**WHAT THE TASK ASKS**
Reproduce the records below in full and word for word, excluding pictures.

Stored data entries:
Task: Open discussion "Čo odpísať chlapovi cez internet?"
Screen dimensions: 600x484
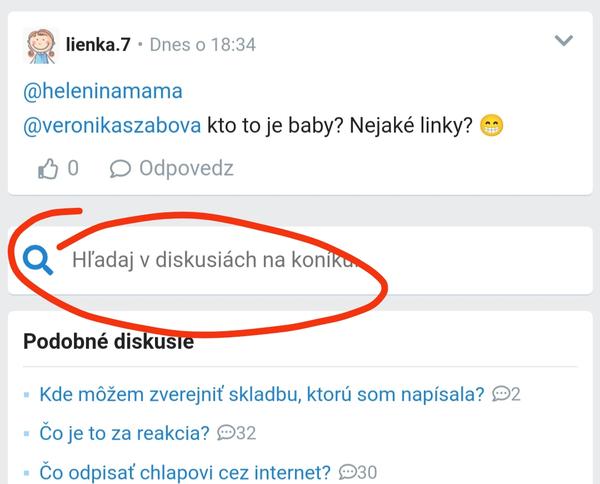Action: pyautogui.click(x=185, y=472)
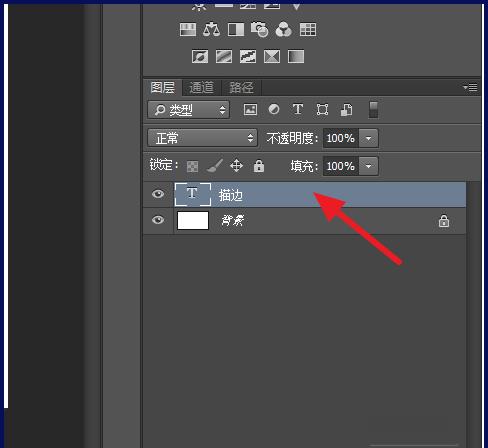
Task: Add a Channel Mixer adjustment
Action: pos(284,29)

**ANSWER BELOW**
Task: Open discussion "Čo odpísať chlapovi cez internet?"
Screen dimensions: 600x484
Action: pyautogui.click(x=185, y=472)
Task: Add a Channel Mixer adjustment
Action: pos(284,29)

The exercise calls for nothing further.